The IRS Wants Facebook To Hand Over Ireland Asset Records: Here’s The Reason Why It’s Under Investigation
If the Internal Revenue Service (IRS) finds that something may be fishy when it comes to how much money a person or business has made, it will stop at nothing to make sure that the accurate amount of taxes are paid. And no one is exempt from this, not even the largest social network in the world.
The IRS is taking steps to make sure that Facebook complies with its ongoing investigation into the company by filing a petition in court on July 6 that may force it to do so.
Facebook has been under investigation by the IRS starting back in 2013 because of its 2010 tax return. The IRS believes the company may have understated the value of property that was transferred to a subsidiary in Ireland.

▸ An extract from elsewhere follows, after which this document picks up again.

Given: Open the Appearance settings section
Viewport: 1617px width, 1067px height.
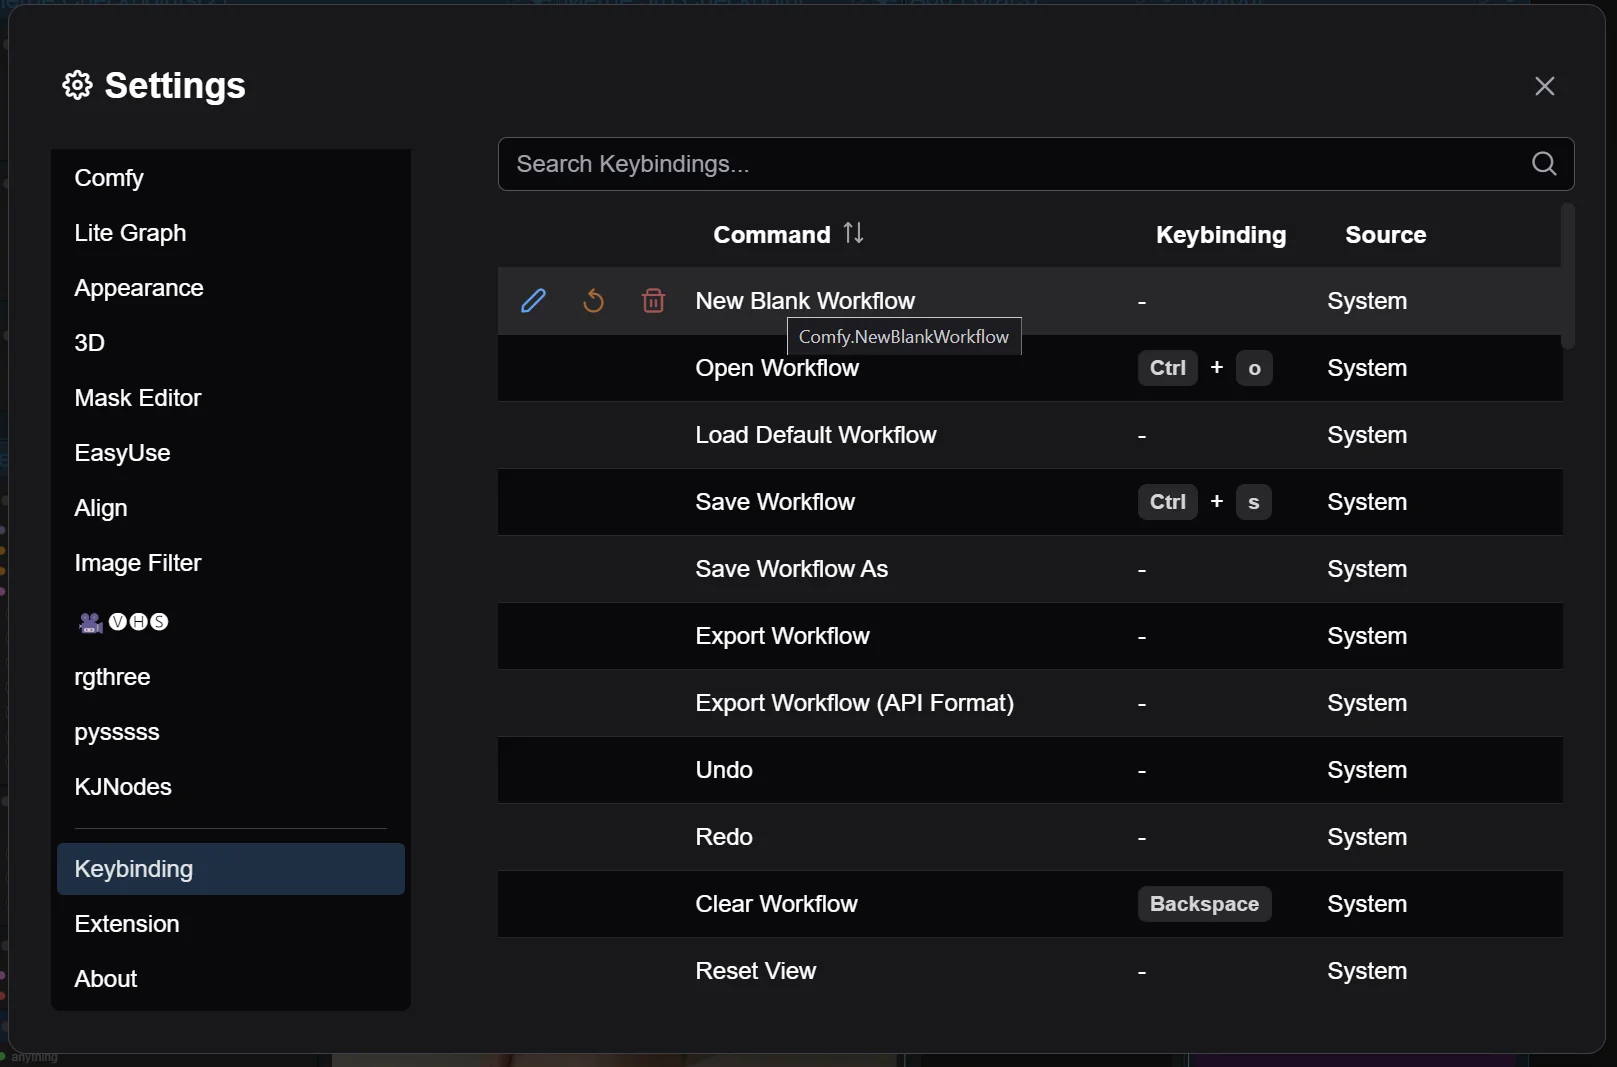Looking at the screenshot, I should coord(139,288).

Shifting assets to other markets outside of the U.S. is a common practice by many tech companies of Silicon Valley, especially since Ireland's corporate tax rate is significantly lower than the rate in the U.S. However, this doesn't mean they are exempt from the law. Companies like Apple and Microsoft have been under the scrutiny of the IRS for its tax records in relation to foreign assets in the past.
According to the lawsuit filed by the IRS in U.S. District Court in San Francisco, Facebook made an agreement with Facebook Ireland Holdings Unlimited to transfer the rights to certain assets include its "online platform and marketing intangibles." The agreement was made back in September 2010 and handled by the accounting firm Ernst & Young, who the IRS believes wrongly valued these assets by "billions of dollars."

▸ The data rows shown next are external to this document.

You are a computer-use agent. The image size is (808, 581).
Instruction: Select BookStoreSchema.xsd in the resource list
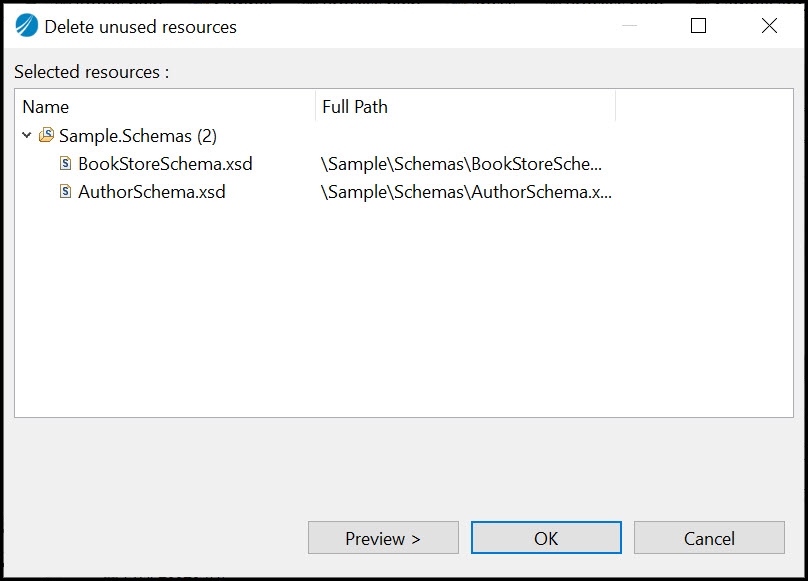point(165,164)
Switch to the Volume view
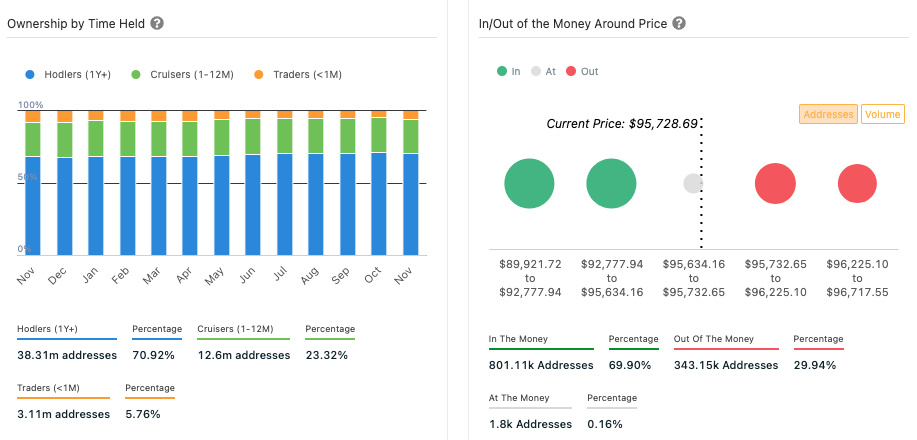Image resolution: width=917 pixels, height=440 pixels. [882, 114]

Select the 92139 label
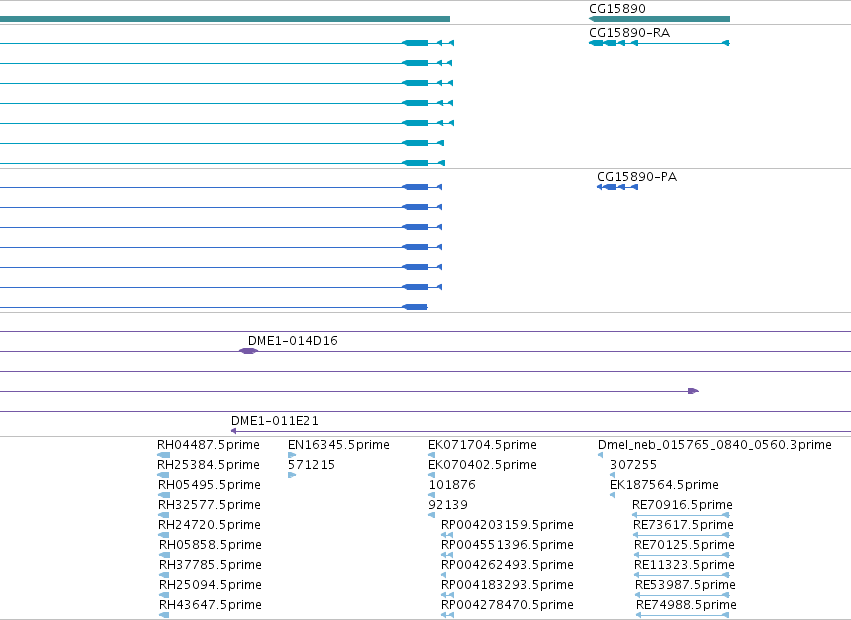point(448,505)
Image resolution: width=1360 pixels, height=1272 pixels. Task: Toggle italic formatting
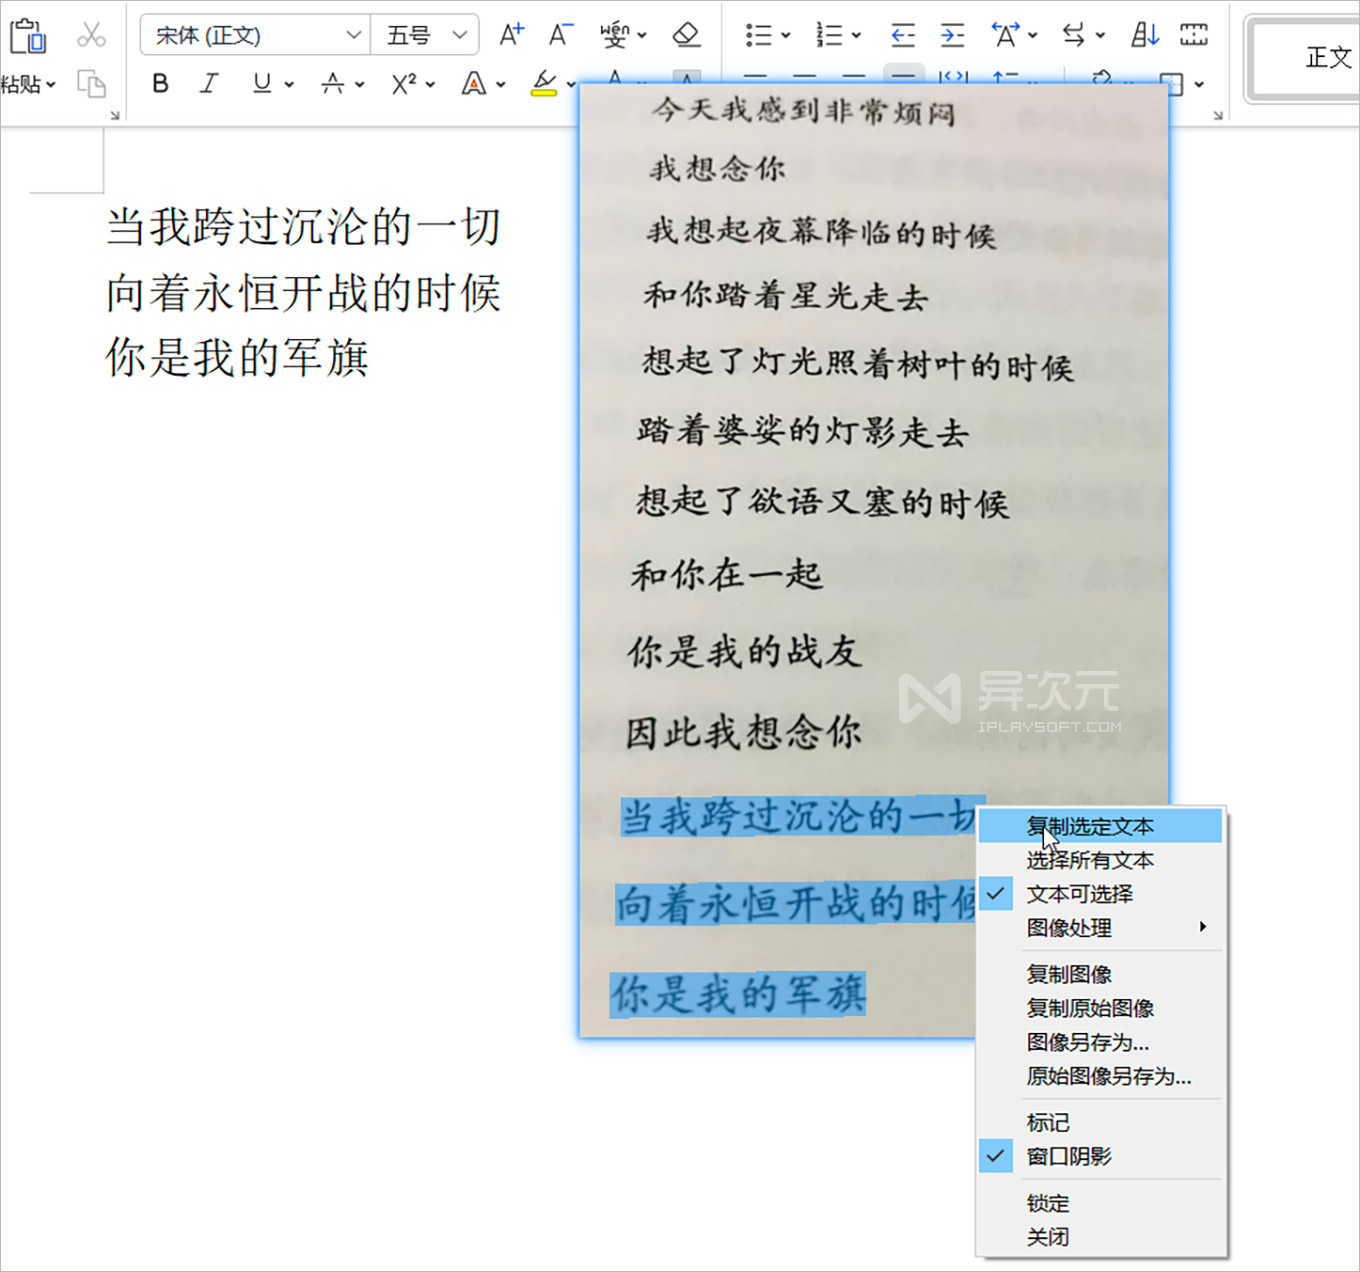[x=209, y=84]
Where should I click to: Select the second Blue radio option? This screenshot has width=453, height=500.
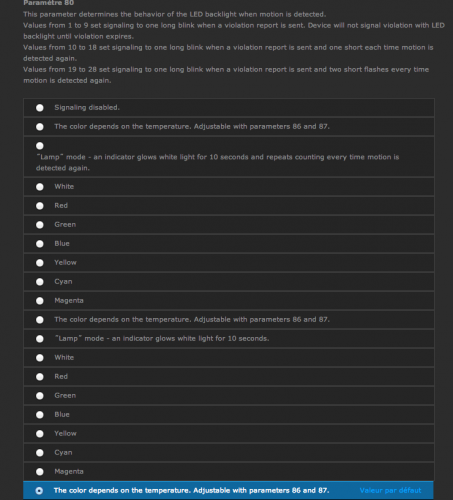tap(40, 415)
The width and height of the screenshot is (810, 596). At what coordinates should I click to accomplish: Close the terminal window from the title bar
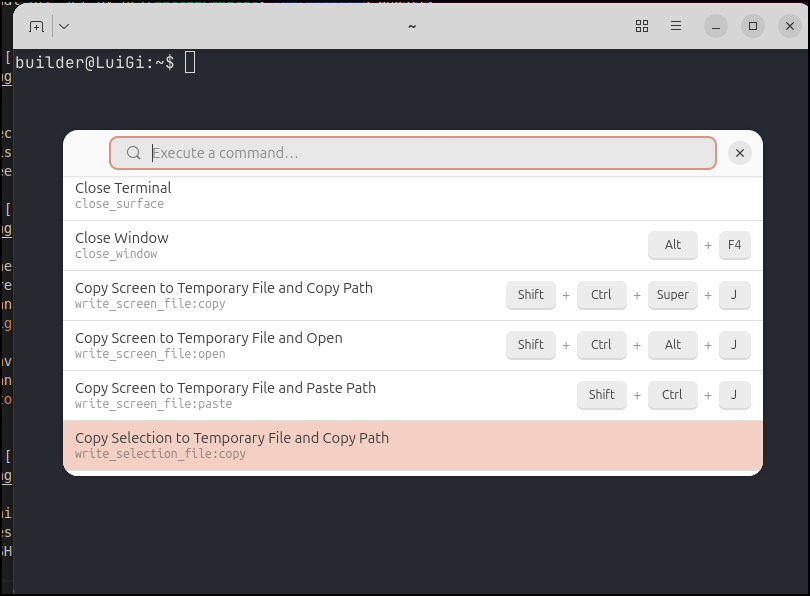click(790, 26)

The IRS claims that it has issued six summonses last month to have Facebook hand over the records from the Ireland asset transfer by June 17, but the company has yet to do so. This is why lawyers from the U.S. Department of Justice's tax division is now seeking help from a judge to help them force Facebook to comply.

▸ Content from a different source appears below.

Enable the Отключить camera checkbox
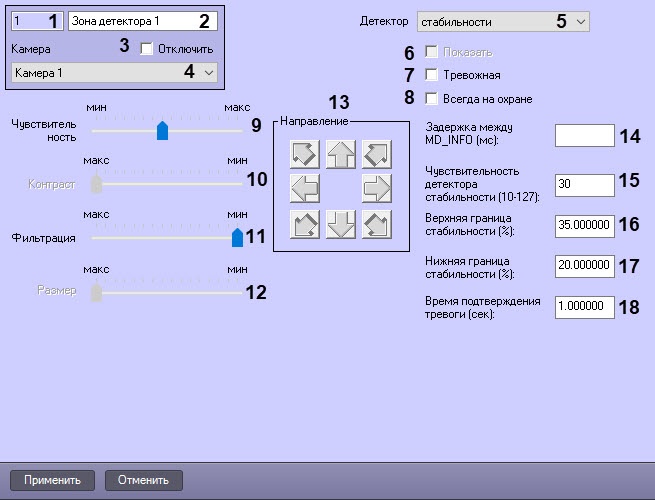Screen dimensions: 655x500 [x=147, y=47]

"Facebook complies with all applicable rules and regulations in the countries where we operate," a spokesperson for the company stated.
Along with trying to get down to the bottom of whether Facebook's Ireland assets were undervalued or not, the IRS is also looking for Facebook to produce documents for its budget goals and why exactly it made Dublin its international headquarters.
The statue of limitations on the suit runs out on July 31.